Diffusion Model Serving: Why It Matters for Systems
In today’s production AI clusters, two workloads dominate the inference landscape: Stable Diffusion (SD) serving and Large Language Model (LLM) serving. While LLMs have captured significant attention in both research and industry, diffusion models represent an equally critical and fundamentally different class of workloads that demand specialized system design. Understanding why diffusion models matter—and how they differ from LLMs at the system level—is essential for building efficient, scalable AI infrastructure.

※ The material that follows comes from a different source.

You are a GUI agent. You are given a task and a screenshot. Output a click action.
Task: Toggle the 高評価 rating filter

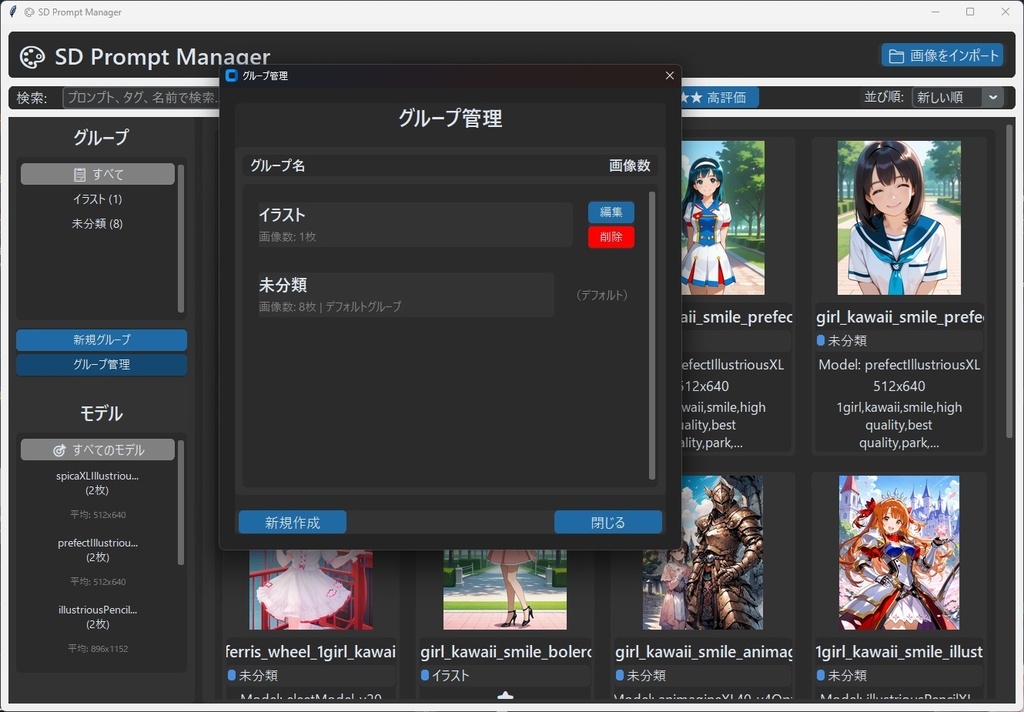(x=718, y=97)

Why Stable Diffusion Serving?
Stable Diffusion and LLM serving are the two dominant inference workloads in production clusters, with both reaching 10,000+ QPS at peak. However, they exhibit dramatically different characteristics. SD generation takes tens of seconds per image, while LLM generation operates at token-level latency (milliseconds per token). SD operates through multi-stage pipelines with base models (1-20 GB), LoRA adapters (100 MB - 1 GB), and ControlNet modules (0.5-10 GB). Over 1.6 million possible pipeline combinations exist in production environments, creating unprecedented system complexity.
The diffusion pipeline consists of three main stages:
- Text encoding: CLIP text model performs a single forward pass to encode prompts into embeddings
- Iterative denoising: UNet executes in a loop (typically 20-50 steps), where each step depends on the previous output
- Image decoding: VAE decoder performs a single forward pass to convert latent features into pixel images
This multi-stage, iterative architecture fundamentally differs from the autoregressive nature of LLMs, leading to distinct system requirements and optimization opportunities.
SD vs. LLM: Core Differences
From a systems perspective, Stable Diffusion and Large Language Models represent two fundamentally different computational paradigms.
Computational Patterns
Stable Diffusion is a hybrid, multi-stage inference pipeline centered on iterative denoising through a diffusion model. Its computation is primarily convolution-based, with extreme demands on memory bandwidth and capacity, and exhibits clear stage transitions.
Large Language Models are autoregressive, single-stage inference engines centered on attention mechanisms. Their computation is dominated by matrix multiplication (GEMM), with sensitivity to compute throughput and latency, and strict sequential dependencies.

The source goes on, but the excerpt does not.